* **Instructions to follow**
Exactly as given, transcribe each entry that follows.

* **Exercise inputs**
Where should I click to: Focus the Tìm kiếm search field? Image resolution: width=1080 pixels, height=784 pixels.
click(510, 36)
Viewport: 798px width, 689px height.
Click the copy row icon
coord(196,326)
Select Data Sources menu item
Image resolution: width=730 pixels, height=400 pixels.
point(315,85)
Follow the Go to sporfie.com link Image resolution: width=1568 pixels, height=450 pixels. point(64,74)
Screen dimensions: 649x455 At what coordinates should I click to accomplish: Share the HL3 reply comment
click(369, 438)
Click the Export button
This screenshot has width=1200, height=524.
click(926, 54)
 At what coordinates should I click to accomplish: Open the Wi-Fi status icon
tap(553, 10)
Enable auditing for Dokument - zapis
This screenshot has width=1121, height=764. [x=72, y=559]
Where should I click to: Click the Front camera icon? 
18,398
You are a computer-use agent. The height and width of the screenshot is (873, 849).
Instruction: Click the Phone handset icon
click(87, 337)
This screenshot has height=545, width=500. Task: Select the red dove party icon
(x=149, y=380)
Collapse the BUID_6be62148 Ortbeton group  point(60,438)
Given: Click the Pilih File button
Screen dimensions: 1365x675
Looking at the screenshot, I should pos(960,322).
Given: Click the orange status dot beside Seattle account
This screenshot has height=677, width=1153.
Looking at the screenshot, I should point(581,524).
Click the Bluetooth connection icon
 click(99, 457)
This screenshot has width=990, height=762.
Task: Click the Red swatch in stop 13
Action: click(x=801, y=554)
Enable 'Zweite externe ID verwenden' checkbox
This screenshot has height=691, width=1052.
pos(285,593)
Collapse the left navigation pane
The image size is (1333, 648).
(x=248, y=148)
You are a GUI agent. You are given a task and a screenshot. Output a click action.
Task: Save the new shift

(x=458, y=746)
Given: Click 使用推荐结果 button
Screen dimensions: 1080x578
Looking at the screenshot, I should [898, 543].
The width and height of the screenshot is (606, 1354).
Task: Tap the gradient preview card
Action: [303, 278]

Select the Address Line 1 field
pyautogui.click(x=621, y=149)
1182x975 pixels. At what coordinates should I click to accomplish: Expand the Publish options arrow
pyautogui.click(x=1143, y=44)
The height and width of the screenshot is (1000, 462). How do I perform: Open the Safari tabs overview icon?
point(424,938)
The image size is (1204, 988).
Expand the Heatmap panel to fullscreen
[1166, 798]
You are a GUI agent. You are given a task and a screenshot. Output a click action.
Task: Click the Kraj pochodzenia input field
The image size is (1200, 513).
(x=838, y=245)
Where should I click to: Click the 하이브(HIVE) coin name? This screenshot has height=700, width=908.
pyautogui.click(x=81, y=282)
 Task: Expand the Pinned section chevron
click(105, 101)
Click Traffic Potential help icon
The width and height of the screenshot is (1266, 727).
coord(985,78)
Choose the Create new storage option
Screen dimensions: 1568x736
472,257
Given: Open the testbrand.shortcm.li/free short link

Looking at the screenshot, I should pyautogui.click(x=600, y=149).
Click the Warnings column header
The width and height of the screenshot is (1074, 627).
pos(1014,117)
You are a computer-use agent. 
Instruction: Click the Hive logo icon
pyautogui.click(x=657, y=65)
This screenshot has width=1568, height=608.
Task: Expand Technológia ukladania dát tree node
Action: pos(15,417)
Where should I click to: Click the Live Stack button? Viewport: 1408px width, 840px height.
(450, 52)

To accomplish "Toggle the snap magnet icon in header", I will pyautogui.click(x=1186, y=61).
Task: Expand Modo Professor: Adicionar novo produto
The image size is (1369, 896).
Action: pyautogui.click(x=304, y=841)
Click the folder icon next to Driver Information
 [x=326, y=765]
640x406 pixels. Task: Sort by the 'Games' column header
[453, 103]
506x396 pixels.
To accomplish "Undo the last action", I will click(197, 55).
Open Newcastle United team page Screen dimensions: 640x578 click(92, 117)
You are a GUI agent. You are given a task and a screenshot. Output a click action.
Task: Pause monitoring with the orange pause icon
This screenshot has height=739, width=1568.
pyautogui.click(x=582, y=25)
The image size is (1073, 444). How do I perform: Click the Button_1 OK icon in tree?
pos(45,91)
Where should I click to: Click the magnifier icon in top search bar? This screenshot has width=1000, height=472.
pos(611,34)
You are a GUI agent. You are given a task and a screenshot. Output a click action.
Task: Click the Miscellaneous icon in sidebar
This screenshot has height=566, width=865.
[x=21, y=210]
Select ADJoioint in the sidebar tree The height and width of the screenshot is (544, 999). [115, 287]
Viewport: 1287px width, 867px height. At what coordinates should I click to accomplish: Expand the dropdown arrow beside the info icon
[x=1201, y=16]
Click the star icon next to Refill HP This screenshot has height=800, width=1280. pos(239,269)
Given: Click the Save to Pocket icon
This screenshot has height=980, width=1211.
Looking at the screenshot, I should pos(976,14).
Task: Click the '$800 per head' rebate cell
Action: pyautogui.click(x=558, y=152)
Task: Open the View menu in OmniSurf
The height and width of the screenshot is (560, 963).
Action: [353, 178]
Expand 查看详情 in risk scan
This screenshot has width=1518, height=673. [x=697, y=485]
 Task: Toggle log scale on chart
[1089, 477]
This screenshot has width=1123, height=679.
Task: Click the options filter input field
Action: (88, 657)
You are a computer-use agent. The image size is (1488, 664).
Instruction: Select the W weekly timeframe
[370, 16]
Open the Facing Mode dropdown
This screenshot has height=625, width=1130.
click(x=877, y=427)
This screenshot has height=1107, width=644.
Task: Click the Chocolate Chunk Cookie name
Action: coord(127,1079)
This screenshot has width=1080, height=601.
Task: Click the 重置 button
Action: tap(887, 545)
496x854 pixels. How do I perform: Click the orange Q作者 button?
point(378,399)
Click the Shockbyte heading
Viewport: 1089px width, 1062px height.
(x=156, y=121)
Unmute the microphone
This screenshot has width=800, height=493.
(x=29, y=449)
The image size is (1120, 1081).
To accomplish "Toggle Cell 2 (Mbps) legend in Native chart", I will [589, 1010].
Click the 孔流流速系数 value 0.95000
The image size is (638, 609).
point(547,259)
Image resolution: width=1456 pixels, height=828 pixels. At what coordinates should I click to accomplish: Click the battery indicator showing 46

* **Response**
Where should I click to: Focus the Tìm kiếm search field? Image resolution: width=1080 pixels, height=784 pixels.
click(510, 36)
Viewport: 798px width, 689px height.
Click the copy row icon
coord(196,326)
Select Data Sources menu item
Image resolution: width=730 pixels, height=400 pixels.
point(315,85)
Follow the Go to sporfie.com link Image resolution: width=1568 pixels, height=450 pixels. point(64,74)
Screen dimensions: 649x455 At what coordinates should I click to accomplish: Share the HL3 reply comment
click(369, 438)
Click the Export button
This screenshot has width=1200, height=524.
click(926, 54)
 At what coordinates should I click to accomplish: Open the Wi-Fi status icon
tap(553, 10)
Enable auditing for Dokument - zapis
This screenshot has width=1121, height=764. [x=72, y=559]
Where should I click to: Click the Front camera icon? 
18,398
You are a computer-use agent. The height and width of the screenshot is (873, 849).
Instruction: Click the Phone handset icon
click(87, 337)
This screenshot has height=545, width=500. Task: Select the red dove party icon
(x=149, y=380)
Collapse the BUID_6be62148 Ortbeton group  point(60,438)
Given: Click the Pilih File button
Screen dimensions: 1365x675
Looking at the screenshot, I should pos(960,322).
Given: Click the orange status dot beside Seattle account
This screenshot has height=677, width=1153.
Looking at the screenshot, I should point(581,524).
Click the Bluetooth connection icon
 click(99, 457)
This screenshot has width=990, height=762.
Task: Click the Red swatch in stop 13
Action: click(x=801, y=554)
Enable 'Zweite externe ID verwenden' checkbox
This screenshot has height=691, width=1052.
pos(285,593)
Collapse the left navigation pane
The image size is (1333, 648).
(x=248, y=148)
You are a GUI agent. You are given a task and a screenshot. Output a click action.
Task: Save the new shift

(x=458, y=746)
Given: Click 使用推荐结果 button
Screen dimensions: 1080x578
Looking at the screenshot, I should [898, 543].
The width and height of the screenshot is (606, 1354).
Task: Tap the gradient preview card
Action: [303, 278]

Select the Address Line 1 field
pyautogui.click(x=621, y=149)
1182x975 pixels. At what coordinates should I click to accomplish: Expand the Publish options arrow
pyautogui.click(x=1143, y=44)
The height and width of the screenshot is (1000, 462). How do I perform: Open the Safari tabs overview icon?
point(424,938)
The image size is (1204, 988).
Expand the Heatmap panel to fullscreen
[1166, 798]
You are a GUI agent. You are given a task and a screenshot. Output a click action.
Task: Click the Kraj pochodzenia input field
The image size is (1200, 513).
(x=838, y=245)
Where should I click to: Click the 하이브(HIVE) coin name? This screenshot has height=700, width=908.
pyautogui.click(x=81, y=282)
 Task: Expand the Pinned section chevron
click(105, 101)
Click Traffic Potential help icon
The width and height of the screenshot is (1266, 727).
coord(985,78)
Choose the Create new storage option
Screen dimensions: 1568x736
472,257
Given: Open the testbrand.shortcm.li/free short link

Looking at the screenshot, I should pyautogui.click(x=600, y=149).
Click the Warnings column header
The width and height of the screenshot is (1074, 627).
pos(1014,117)
You are a computer-use agent. 
Instruction: Click the Hive logo icon
pyautogui.click(x=657, y=65)
This screenshot has width=1568, height=608.
Task: Expand Technológia ukladania dát tree node
Action: pos(15,417)
Where should I click to: Click the Live Stack button? Viewport: 1408px width, 840px height.
(450, 52)

To accomplish "Toggle the snap magnet icon in header", I will pyautogui.click(x=1186, y=61).
Task: Expand Modo Professor: Adicionar novo produto
The image size is (1369, 896).
Action: pyautogui.click(x=304, y=841)
Click the folder icon next to Driver Information
 [x=326, y=765]
640x406 pixels. Task: Sort by the 'Games' column header
[453, 103]
506x396 pixels.
To accomplish "Undo the last action", I will click(197, 55).
Open Newcastle United team page Screen dimensions: 640x578 click(92, 117)
You are a GUI agent. You are given a task and a screenshot. Output a click action.
Task: Pause monitoring with the orange pause icon
This screenshot has height=739, width=1568.
pyautogui.click(x=582, y=25)
The image size is (1073, 444). How do I perform: Click the Button_1 OK icon in tree?
pos(45,91)
Where should I click to: Click the magnifier icon in top search bar? This screenshot has width=1000, height=472.
pos(611,34)
You are a GUI agent. You are given a task and a screenshot. Output a click action.
Task: Click the Miscellaneous icon in sidebar
This screenshot has height=566, width=865.
[x=21, y=210]
Select ADJoioint in the sidebar tree The height and width of the screenshot is (544, 999). [115, 287]
Viewport: 1287px width, 867px height. At what coordinates should I click to accomplish: Expand the dropdown arrow beside the info icon
[x=1201, y=16]
Click the star icon next to Refill HP This screenshot has height=800, width=1280. pos(239,269)
Given: Click the Save to Pocket icon
This screenshot has height=980, width=1211.
Looking at the screenshot, I should pos(976,14).
Task: Click the '$800 per head' rebate cell
Action: pyautogui.click(x=558, y=152)
Task: Open the View menu in OmniSurf
The height and width of the screenshot is (560, 963).
Action: [353, 178]
Expand 查看详情 in risk scan
This screenshot has width=1518, height=673. [x=697, y=485]
 Task: Toggle log scale on chart
[1089, 477]
This screenshot has width=1123, height=679.
Task: Click the options filter input field
Action: (88, 657)
You are a computer-use agent. The image size is (1488, 664).
Instruction: Select the W weekly timeframe
[370, 16]
Open the Facing Mode dropdown
This screenshot has height=625, width=1130.
click(x=877, y=427)
This screenshot has height=1107, width=644.
Task: Click the Chocolate Chunk Cookie name
Action: coord(127,1079)
This screenshot has width=1080, height=601.
Task: Click the 重置 button
Action: tap(887, 545)
496x854 pixels. How do I perform: Click the orange Q作者 button?
point(378,399)
Click the Shockbyte heading
Viewport: 1089px width, 1062px height.
(x=156, y=121)
Unmute the microphone
This screenshot has width=800, height=493.
(x=29, y=449)
The image size is (1120, 1081).
To accomplish "Toggle Cell 2 (Mbps) legend in Native chart", I will [589, 1010].
Click the 孔流流速系数 value 0.95000
The image size is (638, 609).
point(547,259)
Image resolution: width=1456 pixels, height=828 pixels. At what coordinates should I click to accomplish: Click the battery indicator showing 46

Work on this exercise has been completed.